● **Data extract**:
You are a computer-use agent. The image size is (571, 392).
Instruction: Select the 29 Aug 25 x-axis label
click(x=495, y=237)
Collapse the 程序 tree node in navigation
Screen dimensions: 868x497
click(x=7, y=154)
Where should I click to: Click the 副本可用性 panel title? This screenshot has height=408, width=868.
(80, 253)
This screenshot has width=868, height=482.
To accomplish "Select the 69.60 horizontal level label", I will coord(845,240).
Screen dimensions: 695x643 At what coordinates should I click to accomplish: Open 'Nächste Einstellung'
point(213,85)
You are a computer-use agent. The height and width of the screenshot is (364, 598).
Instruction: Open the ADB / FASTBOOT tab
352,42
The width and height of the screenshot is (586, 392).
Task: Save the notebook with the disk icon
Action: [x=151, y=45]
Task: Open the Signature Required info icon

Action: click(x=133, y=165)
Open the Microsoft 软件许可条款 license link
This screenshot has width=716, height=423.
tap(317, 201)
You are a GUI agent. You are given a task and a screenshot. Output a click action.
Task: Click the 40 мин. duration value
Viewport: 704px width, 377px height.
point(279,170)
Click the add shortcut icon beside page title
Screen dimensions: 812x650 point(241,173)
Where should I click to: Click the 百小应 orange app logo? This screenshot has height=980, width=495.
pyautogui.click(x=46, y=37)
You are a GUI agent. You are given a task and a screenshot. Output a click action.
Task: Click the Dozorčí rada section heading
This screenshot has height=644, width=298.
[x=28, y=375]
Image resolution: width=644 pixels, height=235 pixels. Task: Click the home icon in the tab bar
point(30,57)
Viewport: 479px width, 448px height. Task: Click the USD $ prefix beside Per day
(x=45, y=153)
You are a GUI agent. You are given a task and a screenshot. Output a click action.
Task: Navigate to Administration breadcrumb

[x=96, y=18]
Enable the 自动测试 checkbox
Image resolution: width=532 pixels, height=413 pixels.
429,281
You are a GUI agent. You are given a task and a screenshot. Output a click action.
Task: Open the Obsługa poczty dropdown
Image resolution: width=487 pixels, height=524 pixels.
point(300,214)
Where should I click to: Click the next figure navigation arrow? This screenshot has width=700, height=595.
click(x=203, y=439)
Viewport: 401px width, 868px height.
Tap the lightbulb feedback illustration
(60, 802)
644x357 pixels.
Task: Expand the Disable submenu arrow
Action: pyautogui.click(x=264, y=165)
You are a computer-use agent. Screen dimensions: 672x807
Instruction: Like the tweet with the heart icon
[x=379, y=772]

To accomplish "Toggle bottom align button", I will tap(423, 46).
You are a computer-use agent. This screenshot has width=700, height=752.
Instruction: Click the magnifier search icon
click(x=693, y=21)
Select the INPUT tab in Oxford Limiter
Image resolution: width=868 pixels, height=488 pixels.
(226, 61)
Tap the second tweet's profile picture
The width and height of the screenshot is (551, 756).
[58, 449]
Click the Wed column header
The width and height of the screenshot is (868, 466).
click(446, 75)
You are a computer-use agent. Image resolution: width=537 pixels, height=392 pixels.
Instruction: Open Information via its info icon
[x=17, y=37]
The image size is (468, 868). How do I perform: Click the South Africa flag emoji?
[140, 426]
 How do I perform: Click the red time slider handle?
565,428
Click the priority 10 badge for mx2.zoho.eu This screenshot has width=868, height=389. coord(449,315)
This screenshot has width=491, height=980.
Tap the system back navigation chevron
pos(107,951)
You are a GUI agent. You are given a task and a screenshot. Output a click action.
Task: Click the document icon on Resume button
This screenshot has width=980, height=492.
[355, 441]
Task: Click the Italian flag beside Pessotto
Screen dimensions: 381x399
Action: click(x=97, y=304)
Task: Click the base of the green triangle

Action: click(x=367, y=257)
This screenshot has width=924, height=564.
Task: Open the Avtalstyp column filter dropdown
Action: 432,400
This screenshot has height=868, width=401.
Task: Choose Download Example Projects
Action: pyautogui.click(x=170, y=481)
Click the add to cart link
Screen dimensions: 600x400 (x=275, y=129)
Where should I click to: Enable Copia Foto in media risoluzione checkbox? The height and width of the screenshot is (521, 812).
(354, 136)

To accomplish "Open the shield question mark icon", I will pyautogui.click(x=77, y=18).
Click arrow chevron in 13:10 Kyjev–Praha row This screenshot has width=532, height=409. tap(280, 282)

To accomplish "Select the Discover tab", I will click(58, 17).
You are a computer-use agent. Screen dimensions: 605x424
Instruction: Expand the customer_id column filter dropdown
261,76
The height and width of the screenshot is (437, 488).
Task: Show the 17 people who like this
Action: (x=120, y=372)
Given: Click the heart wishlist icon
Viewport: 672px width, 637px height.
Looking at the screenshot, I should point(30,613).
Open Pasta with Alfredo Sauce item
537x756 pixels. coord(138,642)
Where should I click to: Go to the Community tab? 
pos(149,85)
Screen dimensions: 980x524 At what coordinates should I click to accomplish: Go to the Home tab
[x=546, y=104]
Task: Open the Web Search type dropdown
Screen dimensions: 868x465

● **What you should do**: Transcribe the material in full; every line must match exactly.

● **Output for this exercise**:
You are a computer-use agent. The image size is (571, 392).
Instruction: Select the 29 Aug 25 x-axis label
click(x=495, y=237)
Collapse the 程序 tree node in navigation
Screen dimensions: 868x497
click(x=7, y=154)
Where should I click to: Click the 副本可用性 panel title? This screenshot has height=408, width=868.
(80, 253)
This screenshot has width=868, height=482.
To accomplish "Select the 69.60 horizontal level label", I will coord(845,240).
Screen dimensions: 695x643 At what coordinates should I click to accomplish: Open 'Nächste Einstellung'
point(213,85)
You are a computer-use agent. The height and width of the screenshot is (364, 598).
Instruction: Open the ADB / FASTBOOT tab
352,42
The width and height of the screenshot is (586, 392).
Task: Save the notebook with the disk icon
Action: [x=151, y=45]
Task: Open the Signature Required info icon

Action: click(x=133, y=165)
Open the Microsoft 软件许可条款 license link
This screenshot has width=716, height=423.
tap(317, 201)
You are a GUI agent. You are given a task and a screenshot. Output a click action.
Task: Click the 40 мин. duration value
Viewport: 704px width, 377px height.
point(279,170)
Click the add shortcut icon beside page title
Screen dimensions: 812x650 point(241,173)
Where should I click to: Click the 百小应 orange app logo? This screenshot has height=980, width=495.
pyautogui.click(x=46, y=37)
You are a GUI agent. You are given a task and a screenshot. Output a click action.
Task: Click the Dozorčí rada section heading
This screenshot has height=644, width=298.
[x=28, y=375]
Image resolution: width=644 pixels, height=235 pixels. Task: Click the home icon in the tab bar
point(30,57)
Viewport: 479px width, 448px height. Task: Click the USD $ prefix beside Per day
(x=45, y=153)
You are a GUI agent. You are given a task and a screenshot. Output a click action.
Task: Navigate to Administration breadcrumb

[x=96, y=18]
Enable the 自动测试 checkbox
Image resolution: width=532 pixels, height=413 pixels.
429,281
You are a GUI agent. You are given a task and a screenshot. Output a click action.
Task: Open the Obsługa poczty dropdown
Image resolution: width=487 pixels, height=524 pixels.
point(300,214)
Where should I click to: Click the next figure navigation arrow? This screenshot has width=700, height=595.
click(x=203, y=439)
Viewport: 401px width, 868px height.
Tap the lightbulb feedback illustration
(60, 802)
644x357 pixels.
Task: Expand the Disable submenu arrow
Action: pyautogui.click(x=264, y=165)
You are a computer-use agent. Screen dimensions: 672x807
Instruction: Like the tweet with the heart icon
[x=379, y=772]

To accomplish "Toggle bottom align button", I will tap(423, 46).
You are a computer-use agent. This screenshot has width=700, height=752.
Instruction: Click the magnifier search icon
click(x=693, y=21)
Select the INPUT tab in Oxford Limiter
Image resolution: width=868 pixels, height=488 pixels.
(226, 61)
Tap the second tweet's profile picture
The width and height of the screenshot is (551, 756).
[58, 449]
Click the Wed column header
The width and height of the screenshot is (868, 466).
click(446, 75)
You are a computer-use agent. Image resolution: width=537 pixels, height=392 pixels.
Instruction: Open Information via its info icon
[x=17, y=37]
The image size is (468, 868). How do I perform: Click the South Africa flag emoji?
[140, 426]
 How do I perform: Click the red time slider handle?
565,428
Click the priority 10 badge for mx2.zoho.eu This screenshot has width=868, height=389. coord(449,315)
This screenshot has width=491, height=980.
Tap the system back navigation chevron
pos(107,951)
You are a GUI agent. You are given a task and a screenshot. Output a click action.
Task: Click the document icon on Resume button
This screenshot has width=980, height=492.
[355, 441]
Task: Click the Italian flag beside Pessotto
Screen dimensions: 381x399
Action: click(x=97, y=304)
Task: Click the base of the green triangle

Action: click(x=367, y=257)
This screenshot has width=924, height=564.
Task: Open the Avtalstyp column filter dropdown
Action: 432,400
This screenshot has height=868, width=401.
Task: Choose Download Example Projects
Action: pyautogui.click(x=170, y=481)
Click the add to cart link
Screen dimensions: 600x400 (x=275, y=129)
Where should I click to: Enable Copia Foto in media risoluzione checkbox? The height and width of the screenshot is (521, 812).
(354, 136)

To accomplish "Open the shield question mark icon", I will pyautogui.click(x=77, y=18).
Click arrow chevron in 13:10 Kyjev–Praha row This screenshot has width=532, height=409. tap(280, 282)

To accomplish "Select the Discover tab", I will click(58, 17).
You are a computer-use agent. Screen dimensions: 605x424
Instruction: Expand the customer_id column filter dropdown
261,76
The height and width of the screenshot is (437, 488).
Task: Show the 17 people who like this
Action: (x=120, y=372)
Given: Click the heart wishlist icon
Viewport: 672px width, 637px height.
Looking at the screenshot, I should point(30,613).
Open Pasta with Alfredo Sauce item
537x756 pixels. coord(138,642)
Where should I click to: Go to the Community tab? 
pos(149,85)
Screen dimensions: 980x524 At what coordinates should I click to accomplish: Go to the Home tab
[x=546, y=104]
Task: Open the Web Search type dropdown
Screen dimensions: 868x465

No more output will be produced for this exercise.